A The Phantom Eyebrow- in danger? We must hurry, my not-so-vowelish friends! Uh, could I get something to eat first?

The Phantom Eyebrow

Quote from: Premonitioner on May 11, 2007, 05:11:52 PM
:prem: That's usually a bad sign...and this secret phantom cult could be sacrificing someone. Maybe you have some type of phantom sensing ability or a phantom eye that you can use to like...make a connection?

*prem ponders a bit*

:prem: Or maybe I've been around Beyonder too long.

:eyebrow: { I do have some level of scrying ability through the Eye of Truth you know Prem.  It might allow me to try and sense what this moustachioed imposter is up to.  Give us an edge that sort of thing might. 

:eyebrow: { And with the full might of the Phantasmal Avatar League of Superheroes assembled here, we will surely both triumph and prevail!

Spam

:spam: *after losing the robotic rodent somewhere in North Africa, Spam finally settles back down on DJ's couch*

:spam: "So, what are we doing again?" *picks nose*

FORIAMSPAM!

Sword

:sword We are getting aboard the PALS Hyper Vector Jet and flying to Paris. *to the Vowel* Meal Service is provided.

Spam

:spam: "Meal Service! What an outrage! How dare they serve meal service!"

...

:spam: "So, does it also have an in-flight movie, or am I stuck with good food?"

FORIAMSPAM!

Deaths Jester

Quote from: Sword on May 15, 2007, 02:21:11 PM
:sword We are getting aboard the PALS Hyper Vector Jet and flying to Paris. *to the Vowel* Meal Service is provided.

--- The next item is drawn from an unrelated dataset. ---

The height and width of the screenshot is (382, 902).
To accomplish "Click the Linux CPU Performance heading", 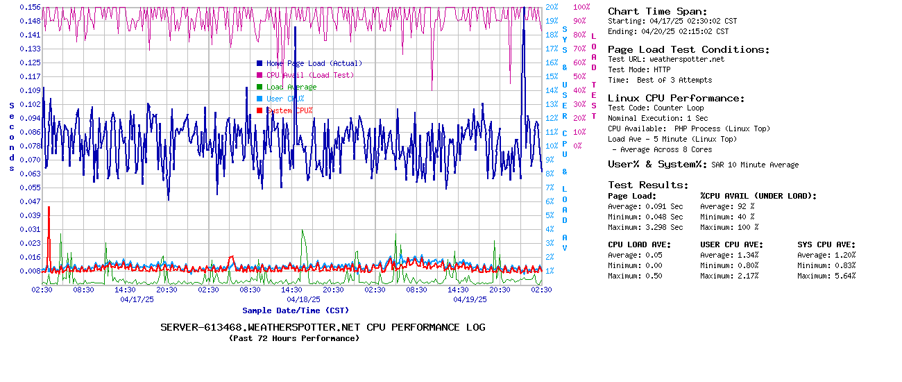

*utterly amazed at how fast the others have shown up, while also slightly ticked at Kkhohoho's laughter and Spammy's continous disregard to squatting on DJ couch, DJ stands in the middle of the room, unable to move about much.*  "Ummm....I hope I don't 'ave to fly this thing...I mean, come on...who wants a drunken pilot?  And whent he 'ell did we get a jet?  And why the 'ell is Spam STILL sitting on MY COUCH!!!"

*proceeds to jump Spam and throttle him with his Spammy goodness.*  "OFF....MY...COUCH!!!!"

Spam

*while being throttled by DJ,*

...

*wait, throttled? what does that mean? anyways, since Spam is getting "throttled," Spam burps in DJ's face, quite accidentally, since he was in fact getting THROTTLED*

:spam: "Gah... Throttled!"

FORIAMSPAM!

The Phantom Eyebrow

* Meanwhile, at the Arc de Triomphe *

:eyebrow: { Hold fast Prem, the PALS will soon be here.  The Eye of Truth is speaking to me...

* A furrowing of the brow as the Phantom receives a message of the happenings on board the Hyper Vector Jet (although the message does not explain how this Antediluvian organisation has managed to aquire such space age technology...) *

:eyebrow:  :huh: { I'm not sure how he's doing it, but I understand DJ and Spam are somehow optimising the jet's power by regulating the supply of fuel to the Hyper Vector engine.  I didn't know they were technically minded...

Premonitioner

*prem turns from the window and faces TPE...a grim expression covers his face*

:prem: I don't think we have much time to wait for the Pals brigade, sir. The sky is blood red and it looks like a meteor is about to hit us! It's aiming right for the volcano...not to mention that the hell dogs are getting a little crazy.

*prem implants an image of a Helldog barking at the sky in TPE's mind*

:prem: Do your friends have any experience with this type of thing? Because I think a bunch of fire imps just emerged out of the ground on the streets of Paris...

...

:prem: I'm sorry for getting you into this, but honestly, I had no idea that a phantom could do such things to keep a secret from being discovered.

*nearby*

:ph34r: Yessss, let's see how that so called Phantom handles this predicament.